Upload Python Model Parameters
Parameter | Type | Description |
---|---|---|
name | string (Required) | The name of the model. Model names are unique per workspace. Models that are uploaded with the same name are assigned as a new version of the model. |
path | string (Required) | The path to the model file being uploaded. This must be a .zip file as defined in Python Models Requirements. |
framework | string (Required) | Set as the Framework.Python . |
input_schema | pyarrow.lib.Schema (Required) | The input schema in Apache Arrow schema format. |
output_schema | pyarrow.lib.Schema (Required) | The output schema in Apache Arrow schema format. |
convert_wait | bool (Optional) (Default: True) |
|
arch | wallaroo.engine_config.Architecture | The architecture the model is deployed to. If a model is intended for deployment to an ARM architecture, it must be specified during this step. Values include: X86 (Default): x86 based architectures. ARM : ARM based architectures. |
accel | wallaroo.engine_config.Acceleration (Optional) | The AI hardware accelerator used. If a model is intended for use with a hardware accelerator, it should be assigned at this step.
|
Upload Python Model Returns
upload_model
returns a wallaroo.model_version.ModelVersion
object with the following fields.
Field | Type | Description |
---|---|---|
name | String | The name of the model. |
version | String | The model version as a unique UUID. |
file_name | String | The file name of the model as stored in Wallaroo. |
SHA | String | The hash value of the model file. |
Status | String | The status of the model. |
image_path | String | The image used to deploy the model in the Wallaroo engine. |
last_update_time | DateTime | When the model was last updated. |
Upload Python Models Example
The following example is of uploading a Python step ML Model to a Wallaroo instance.

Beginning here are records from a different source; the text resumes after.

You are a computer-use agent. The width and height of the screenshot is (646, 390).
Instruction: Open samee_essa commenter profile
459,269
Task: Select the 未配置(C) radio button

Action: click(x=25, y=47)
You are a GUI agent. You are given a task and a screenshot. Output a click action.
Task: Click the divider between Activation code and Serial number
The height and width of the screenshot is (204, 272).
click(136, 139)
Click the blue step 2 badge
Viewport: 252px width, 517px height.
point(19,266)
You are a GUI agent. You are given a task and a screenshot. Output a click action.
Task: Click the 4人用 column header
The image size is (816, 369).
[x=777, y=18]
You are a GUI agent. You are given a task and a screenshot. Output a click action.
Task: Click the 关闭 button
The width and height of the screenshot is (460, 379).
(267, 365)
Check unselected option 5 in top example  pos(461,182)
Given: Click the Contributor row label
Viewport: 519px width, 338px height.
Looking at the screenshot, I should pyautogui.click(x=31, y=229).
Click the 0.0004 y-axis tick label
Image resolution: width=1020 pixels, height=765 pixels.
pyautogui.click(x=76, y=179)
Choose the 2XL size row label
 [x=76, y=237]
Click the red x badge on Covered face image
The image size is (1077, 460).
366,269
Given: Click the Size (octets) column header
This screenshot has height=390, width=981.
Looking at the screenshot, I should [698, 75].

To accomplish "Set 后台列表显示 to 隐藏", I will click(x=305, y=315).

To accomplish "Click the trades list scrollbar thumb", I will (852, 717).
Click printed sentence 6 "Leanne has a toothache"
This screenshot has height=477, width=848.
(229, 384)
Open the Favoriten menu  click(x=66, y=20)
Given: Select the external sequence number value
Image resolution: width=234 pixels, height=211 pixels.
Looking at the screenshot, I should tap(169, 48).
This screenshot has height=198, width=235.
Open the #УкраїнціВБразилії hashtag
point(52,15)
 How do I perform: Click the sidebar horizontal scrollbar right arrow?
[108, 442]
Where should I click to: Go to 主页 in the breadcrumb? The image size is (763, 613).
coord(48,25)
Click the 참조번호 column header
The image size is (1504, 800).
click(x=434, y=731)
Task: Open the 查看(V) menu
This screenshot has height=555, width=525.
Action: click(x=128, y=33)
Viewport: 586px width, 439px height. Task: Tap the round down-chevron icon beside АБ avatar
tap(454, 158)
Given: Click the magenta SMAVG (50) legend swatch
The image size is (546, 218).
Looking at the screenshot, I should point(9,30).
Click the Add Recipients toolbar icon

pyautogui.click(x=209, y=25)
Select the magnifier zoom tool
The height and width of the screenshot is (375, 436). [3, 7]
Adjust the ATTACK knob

input_schema = pa.schema([
pa.field('id', pa.int64()),
pa.field('date', pa.string()),
pa.field('list_price', pa.float64()),
pa.field('bedrooms', pa.int64()),
pa.field('bathrooms', pa.float64()),
pa.field('sqft_living', pa.int64()),
pa.field('sqft_lot', pa.int64()),
pa.field('floors', pa.float64()),
pa.field('waterfront', pa.int64()),
pa.field('view', pa.int64()),
pa.field('condition', pa.int64()),
pa.field('grade', pa.int64()),
pa.field('sqft_above', pa.int64()),
pa.field('sqft_basement', pa.int64()),
pa.field('yr_built', pa.int64()),
pa.field('yr_renovated', pa.int64()),
pa.field('zipcode', pa.int64()),
pa.field('lat', pa.float64()),
pa.field('long', pa.float64()),
pa.field('sqft_living15', pa.int64()),
pa.field('sqft_lot15', pa.int64()),
pa.field('sale_price', pa.float64())
])
output_schema = pa.schema([
pa.field('tensor', pa.list_(pa.float32(), list_size=18))
])
preprocess_model = wl.upload_model("preprocess-step", "./models/preprocess_step.zip", \
framework=wallaroo.framework.Framework.PYTHON, \
input_schema=input_schema, output_schema=output_schema)
display(preprocess_model)
Name | preprocess-step |
Version | d0cb7d27-5c83-45c6-a231-e16c2c5818b9 |
File Name | preprocess_step.zip |
SHA | c09bbca6748ff23d83f48f57446c3ad6b5758c403936157ab731b3c269c0afb9 |
Status | ready |
Image Path | None |
Architecture | x86 |
Acceleration | none |
Updated At | 2024-03-Apr 18:11:34 |